# TF-JEPA

**Time‑Frequency Joint Embedding Predictive Architecture** — reference implementation of the methodology in

> *TF-JEPA: Predictive Alignment of Time–Frequency Representations Without Contrastive Pairs*

---

## Repository map

| Path / file | What it is for |
|-------------|----------------|
| **README.md** | This file — high-level overview, quick-start commands, and tips. |
| **datasets/** | All raw data.

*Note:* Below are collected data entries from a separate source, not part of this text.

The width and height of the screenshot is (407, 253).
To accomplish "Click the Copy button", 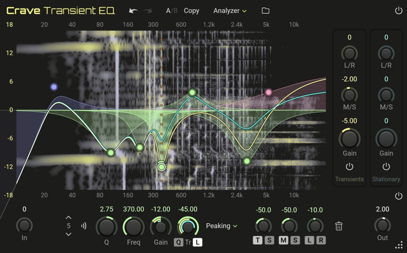I will pyautogui.click(x=192, y=11).
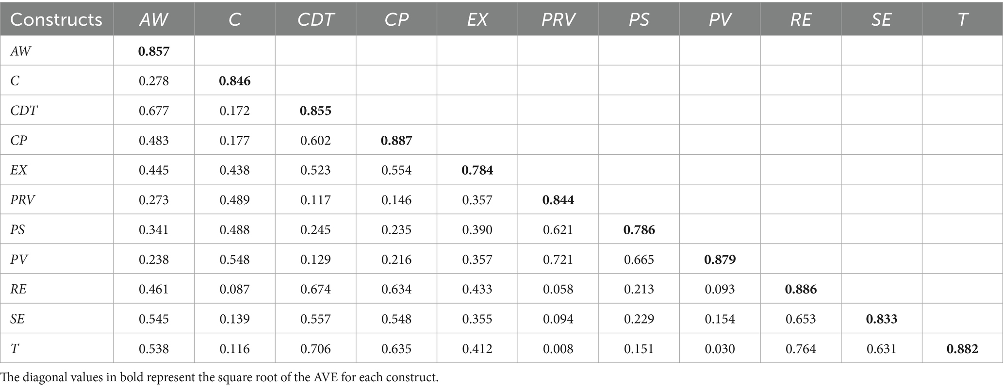Click the CDT column header
The height and width of the screenshot is (388, 1003).
point(315,19)
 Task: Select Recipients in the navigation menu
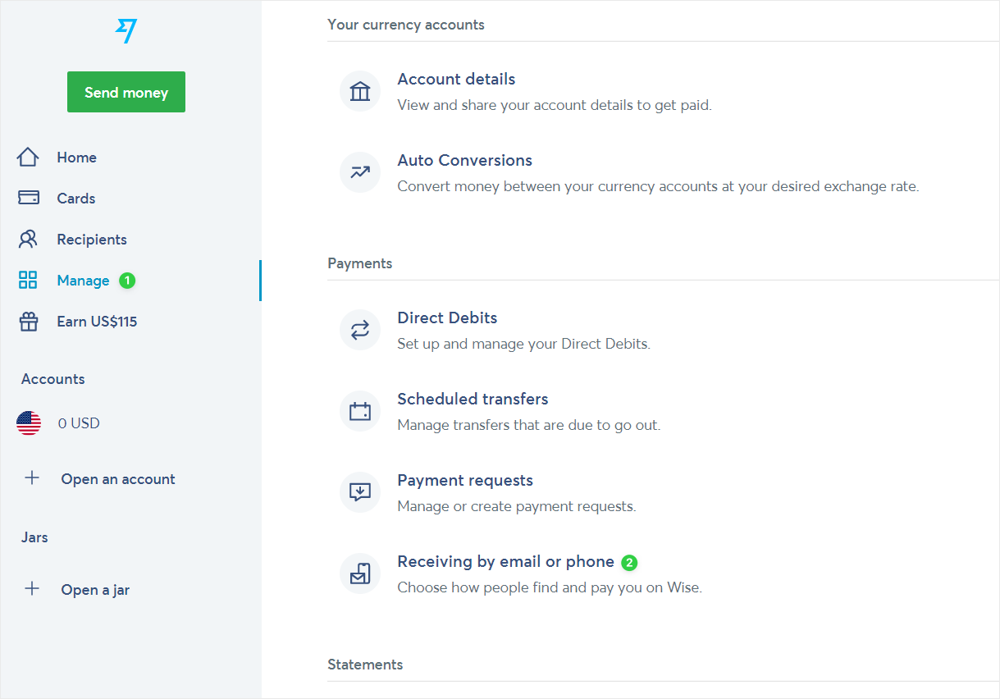91,239
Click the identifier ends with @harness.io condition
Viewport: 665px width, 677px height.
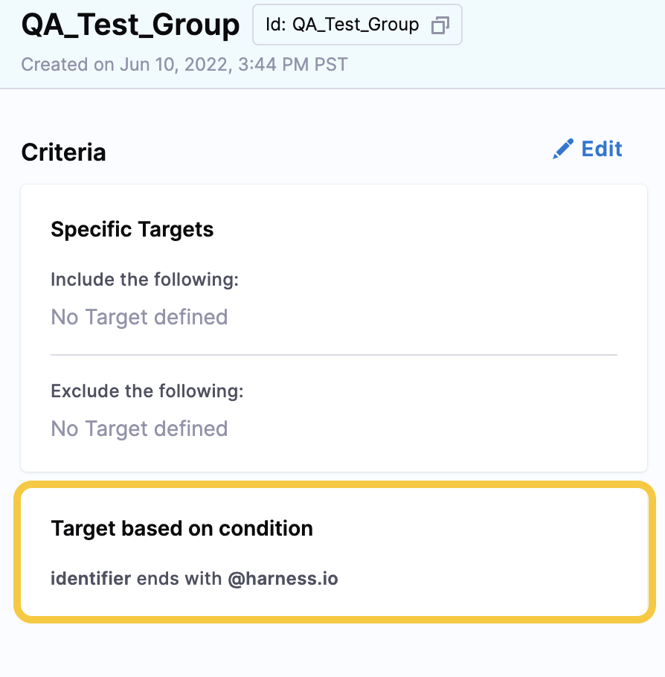pyautogui.click(x=194, y=579)
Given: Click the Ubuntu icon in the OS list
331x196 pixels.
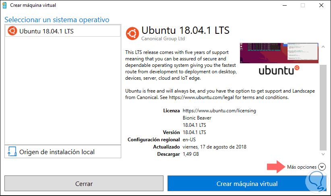Looking at the screenshot, I should [x=12, y=31].
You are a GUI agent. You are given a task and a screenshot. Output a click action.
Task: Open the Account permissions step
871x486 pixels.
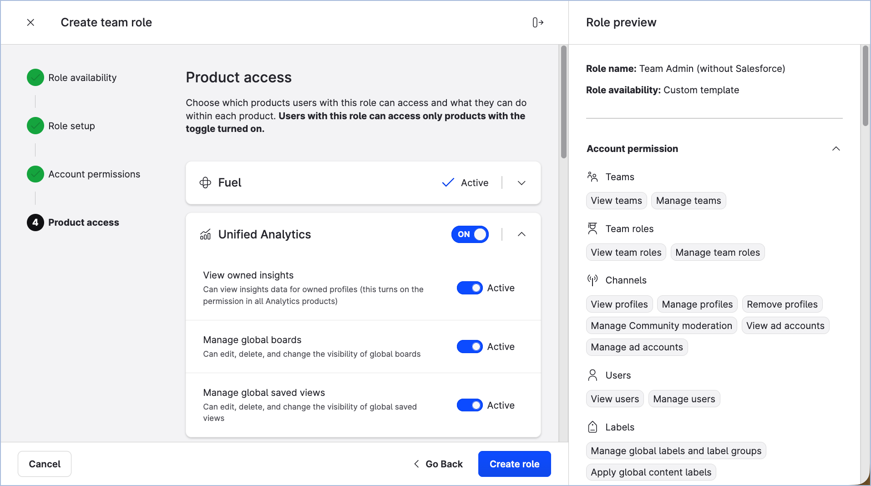94,174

Each sub-folder contains `train.pt / val.pt / test.pt` plus optional Ray-parquet exports. |
| &nbsp;&nbsp;  └─ **ECG** • **EMG** • **Epilepsy** • **FD-A** • **FD-B** • **Gesture** • **HAR** • **SleepEEG** | Eight benchmark datasets used in the paper / experiments. |
| **db_notebooks/** | Databricks notebooks that show interactive training & evaluation; useful for exploratory work, optional for CLI runs. |
| &nbsp;&nbsp;  └─ `*.py` | One notebook per domain shift (e.g. *SleepEEG → Epilepsy*). |
| **main.py** | Single-process pipeline: pre-train **→** fine-tune on CPU or one GPU. |
| **main_ray.py** | Ray-based launcher that runs the same pipeline on a local or remote Ray cluster (multi-GPU / multi-node). |
| **models/** | Output artefacts — pretrained encoders, fine-tuned heads, JSON run summaries, monolithic checkpoints. Auto-created by `main.py` / `main_ray.py`. |
| &nbsp;&nbsp;  └─ **ecg**, **epilepsy**, **fd**, **har**, **sleepeeg** | One sub-folder per experiment key. |
| **pyproject.toml** | Poetry/UV build file — declares package name (`tf-jepa`) and Python / dependency versions. |
| **scripts/** | Small utilities you run from the CLI. |
| &nbsp;&nbsp;  ├─ `download_datasets.sh` | Bash helper that fetches and unpacks all datasets into `./datasets/`. |
| &nbsp;&nbsp;  └─ `export_to_ray_datasets.py` | Converts every `<dataset>/*.pt` split to Ray-AIR parquet (needed once before launching `main_ray.py`). |
| **src/** | Importable Python package (`tf_jepa`). All library code lives here. |
| &nbsp;&nbsp;  ├─ `__init__.py` | Makes `src/` a package so you can `pip install -e .`. |
| &nbsp;&nbsp;  ├─ **config_files/** | Pure-Python `Config` classes — hyper-params for each dataset. |
| &nbsp;&nbsp;  ├─ `configs.py` | Global registry (`EXPERIMENTS`, `TGT_INFO`, helpers to flatten configs). |
| &nbsp;&nbsp;  ├─ `data.py` | Local PyTorch `Dataset` / `DataLoader` logic used by `main.py`. |
| &nbsp;&nbsp;  ├─ **distributed/** | Code that only Ray workers use. |
| &nbsp;&nbsp;  │   ├─ `pretrain_loop.py` | Worker loop for TF-JEPA pre-training. |
| &nbsp;&nbsp;  │   ├─ `finetune_loop.py` | Worker loop for supervised fine-tuning. |
| &nbsp;&nbsp;  │   └─ `ray_datasets.py`  | Helper to build or load Ray-AIR datasets from the raw `.pt` files. |
| &nbsp;&nbsp;  ├─ `loss.py`  | NT-Xent variant and any other custom loss functions. |
| &nbsp;&nbsp;  ├─ `model.py` | Implementation of the **TF_JEPA** backbone and the `target_classifier` head. |
| &nbsp;&nbsp;  ├─ `train.py` | Local (non-Ray) training utilities: `pretrain_tf_jepa`, `finetune_tf_jepa`, `test_tf_jepa`. |
| &nbsp;&nbsp;  └─ `utils.py` | Augmentations and misc helpers shared by local & distributed code. |

---

## Installation

Python ≥3.12 and torch ≥2.7 and ray[train]>=2.45.0 recommended.

---

## Quick Start

### 1 – Fetch the data

Use `download_datasets.sh` to retrieve data in .pt format.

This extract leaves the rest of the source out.